Assignment operators work as in C. That is,
$a += 2;
is equivalent to
$a = $a + 2;
although without duplicating any side effects that dereferencing the
lvalue might trigger, such as from tie()
With B::Concise
helper, we can see the trick:
$ perl -MO=Concise,-exec -e '$c += 3'
1 <0> enter
2 <;> nextstate(main 1 -e:1) v:{
3 <#> gvsv[*c] s
4 <$> const[IV 3] s
5 <2> add[t2] vKS/2
6 <@> leave[1 ref] vKP/REFC
-e syntax OK
$ perl -MO=Concise,-exec -e '$c = $c + 3'
1 <0> enter
2 <;> nextstate(main 1 -e:1) v:{
3 <#> gvsv[*c] s
4 <$> const[IV 3] s
5 <2> add[t3] sK/2
6 <#> gvsv[*c] s
7 <2> sassign vKS/2
8 <@> leave[1 ref] vKP/REFC
-e syntax OK
Update
After searching in perldoc
, I saw that this problem had been documented in perlsyn
:
Declarations
The only things you need to declare in Perl are report formats and subroutines (and sometimes not even subroutines).
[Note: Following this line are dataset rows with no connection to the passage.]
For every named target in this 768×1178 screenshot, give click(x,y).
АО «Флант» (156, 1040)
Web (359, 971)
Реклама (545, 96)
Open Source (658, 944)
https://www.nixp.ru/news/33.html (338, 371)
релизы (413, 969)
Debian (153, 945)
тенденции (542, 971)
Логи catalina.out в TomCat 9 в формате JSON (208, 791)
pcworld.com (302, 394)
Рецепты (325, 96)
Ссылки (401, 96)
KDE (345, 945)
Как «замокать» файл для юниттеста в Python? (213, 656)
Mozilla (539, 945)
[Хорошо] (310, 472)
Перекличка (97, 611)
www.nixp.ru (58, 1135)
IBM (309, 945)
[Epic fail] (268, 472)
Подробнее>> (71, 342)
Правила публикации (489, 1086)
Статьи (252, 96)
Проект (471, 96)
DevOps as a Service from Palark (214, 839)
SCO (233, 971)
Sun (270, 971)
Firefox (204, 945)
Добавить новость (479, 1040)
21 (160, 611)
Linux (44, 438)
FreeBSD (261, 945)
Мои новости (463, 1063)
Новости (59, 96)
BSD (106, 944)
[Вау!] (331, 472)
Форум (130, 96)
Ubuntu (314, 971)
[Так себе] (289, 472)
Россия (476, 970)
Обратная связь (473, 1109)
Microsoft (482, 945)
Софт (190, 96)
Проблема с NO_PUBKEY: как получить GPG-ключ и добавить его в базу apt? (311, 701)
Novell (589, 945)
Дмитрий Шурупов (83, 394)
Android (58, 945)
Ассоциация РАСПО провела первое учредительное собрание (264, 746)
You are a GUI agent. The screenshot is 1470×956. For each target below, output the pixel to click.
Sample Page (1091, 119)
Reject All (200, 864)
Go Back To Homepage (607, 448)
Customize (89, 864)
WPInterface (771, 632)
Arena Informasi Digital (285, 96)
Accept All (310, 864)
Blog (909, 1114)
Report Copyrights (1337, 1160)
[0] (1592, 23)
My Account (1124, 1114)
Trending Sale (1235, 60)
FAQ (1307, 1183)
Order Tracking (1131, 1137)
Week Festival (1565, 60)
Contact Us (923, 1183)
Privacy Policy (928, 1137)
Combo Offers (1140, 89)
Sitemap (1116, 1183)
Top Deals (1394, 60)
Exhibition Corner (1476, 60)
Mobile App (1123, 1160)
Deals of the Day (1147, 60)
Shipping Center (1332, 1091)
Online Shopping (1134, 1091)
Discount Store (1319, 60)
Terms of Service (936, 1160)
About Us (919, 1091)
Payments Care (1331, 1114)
A variable
holds the undefined value ("undef") until it has been assigned a defined value, which is anything other than "undef". When used as a
number, "undef" is treated as 0; when used as a string, it is treated as the empty string, ""; and when used as a reference that
isn't being assigned to, it is treated as an error. If you enable warnings, you'll be notified of an uninitialized value whenever
you treat "undef" as a string or a number. Well, usually. Boolean contexts, such as:
my $a;
if ($a) {}
are exempt from warnings (because they care about truth rather than definedness). Operators such as "++", "--", "+=", "-=", and
".=", that operate on undefined left values such as:
my $a;
$a++;
are also always exempt from such warnings.
Upvotes: 5
Reputation: 385506
Because it makes sense for addition to warn when adding things other than numbers, but it's very convenient for +=
not to warn for undefined values.
As Gnouc found, this is documented in perlsyn:
Operators such as ++ , -- , += , -= , and .= , that operate on undefined variables such as:
undef $a; $a++;
are also always exempt from such warnings.